Müssen Deutschlands Kohlearbeiter ihren Helm früher an den Nagel hängen? Quelle: dpa
BRÜSSEL. Der Streit über das geplante vorzeitige Aus für deutsche Steinkohlesubventionen eskaliert. Die EU-Kommission wies die Kritik von Bundeskanzlerin Angela Merkel (CDU) an dem Vorschlag zurück, die Subventionen schon 2014 und nicht – wie in Berlin geplant – frühestens 2018 auslaufen zu lassen. „Das Kanzleramt war über den Plan rechtzeitig und ausführlich informiert“, hieß es in Brüsseler Kommissionskreisen. Von einem Überraschungscoup könne deshalb keine Rede sein.
Das Kanzleramt wies die Darstellung zurück.
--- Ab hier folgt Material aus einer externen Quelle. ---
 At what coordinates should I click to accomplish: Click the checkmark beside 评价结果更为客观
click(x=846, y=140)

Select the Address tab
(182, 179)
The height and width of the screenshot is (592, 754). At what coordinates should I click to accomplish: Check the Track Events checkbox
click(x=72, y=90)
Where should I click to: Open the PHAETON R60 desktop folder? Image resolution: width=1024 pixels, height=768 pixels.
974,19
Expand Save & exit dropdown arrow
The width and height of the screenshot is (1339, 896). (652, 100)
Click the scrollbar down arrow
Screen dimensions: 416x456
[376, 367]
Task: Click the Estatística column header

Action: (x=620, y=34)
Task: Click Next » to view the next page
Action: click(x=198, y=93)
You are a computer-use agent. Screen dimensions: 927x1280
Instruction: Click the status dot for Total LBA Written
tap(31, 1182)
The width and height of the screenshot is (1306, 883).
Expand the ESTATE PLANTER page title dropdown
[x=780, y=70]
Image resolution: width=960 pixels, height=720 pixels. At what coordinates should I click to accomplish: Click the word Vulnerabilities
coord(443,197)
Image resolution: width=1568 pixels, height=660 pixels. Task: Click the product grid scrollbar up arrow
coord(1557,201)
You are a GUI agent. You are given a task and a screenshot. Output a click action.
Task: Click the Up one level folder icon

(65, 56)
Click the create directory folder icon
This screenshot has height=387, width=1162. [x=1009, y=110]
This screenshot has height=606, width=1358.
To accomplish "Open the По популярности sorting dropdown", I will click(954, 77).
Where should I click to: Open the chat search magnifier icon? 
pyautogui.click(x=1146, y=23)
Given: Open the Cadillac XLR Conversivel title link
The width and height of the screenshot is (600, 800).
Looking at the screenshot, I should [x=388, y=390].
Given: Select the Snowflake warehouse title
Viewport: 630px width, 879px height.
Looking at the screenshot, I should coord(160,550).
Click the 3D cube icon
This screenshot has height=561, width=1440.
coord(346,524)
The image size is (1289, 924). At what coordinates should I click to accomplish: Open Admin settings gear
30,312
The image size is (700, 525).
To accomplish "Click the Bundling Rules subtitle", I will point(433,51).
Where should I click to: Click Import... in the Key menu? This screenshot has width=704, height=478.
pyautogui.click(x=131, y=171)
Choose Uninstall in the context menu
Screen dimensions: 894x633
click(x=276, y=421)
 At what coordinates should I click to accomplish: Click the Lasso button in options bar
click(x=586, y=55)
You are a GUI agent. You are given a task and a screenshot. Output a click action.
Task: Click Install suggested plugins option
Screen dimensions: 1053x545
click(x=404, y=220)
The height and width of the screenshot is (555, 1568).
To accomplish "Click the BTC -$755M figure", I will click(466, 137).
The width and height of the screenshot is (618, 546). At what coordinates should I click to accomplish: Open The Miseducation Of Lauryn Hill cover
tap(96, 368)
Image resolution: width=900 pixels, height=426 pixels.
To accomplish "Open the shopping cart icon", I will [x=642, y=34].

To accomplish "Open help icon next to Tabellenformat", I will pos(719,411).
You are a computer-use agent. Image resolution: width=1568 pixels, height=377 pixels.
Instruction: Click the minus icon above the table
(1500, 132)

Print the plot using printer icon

In der Berliner Regierungszentrale sei man davon ausgegangen, dass der Vorschlag von Energiekommissar Günther Oettinger und Wettbewerbskommissar Joaquín Almunia, das Auslaufdatum auf 2018 festzulegen, trotz einiger Bedenken in der Kommission akzeptiert werde, hieß es im Kanzleramt.
Merkel hatte sich von dem Beschluss der Kommission vom Dienstag überrascht gezeigt und Widerstand angekündigt. Sie sei „nicht begeistert“ und wolle das Thema auf EU-Ebene noch einmal ansprechen, sagte die Kanzlerin.
Die Äußerungen der Bundeskanzlerin lösten Verwunderung in Brüssel aus. „Merkel tut beleidigt, dabei kannte sie die Debatte sehr genau“, hieß es gestern in der EU-Behörde. Von Anfang an sei klar gewesen, dass eine 2002 beschlossene EU-Verordnung zu den Kohlesubventionen Ende dieses Jahres ausläuft. Außerdem sei Merkel von Energiekommissar Günther Oettinger über die Brüsseler Bedenken informiert worden. An der entscheidenden Sitzung fehlte der CDU-Politiker. So konnten sich die Subventionsgegner durchsetzen. „Für die Kumpels im Ruhrgebiet war Oettingers Fehlstunde fatal“, kritisierten die SPD-Europaabgeordneten Bernhard Rapkay und Jens Geier.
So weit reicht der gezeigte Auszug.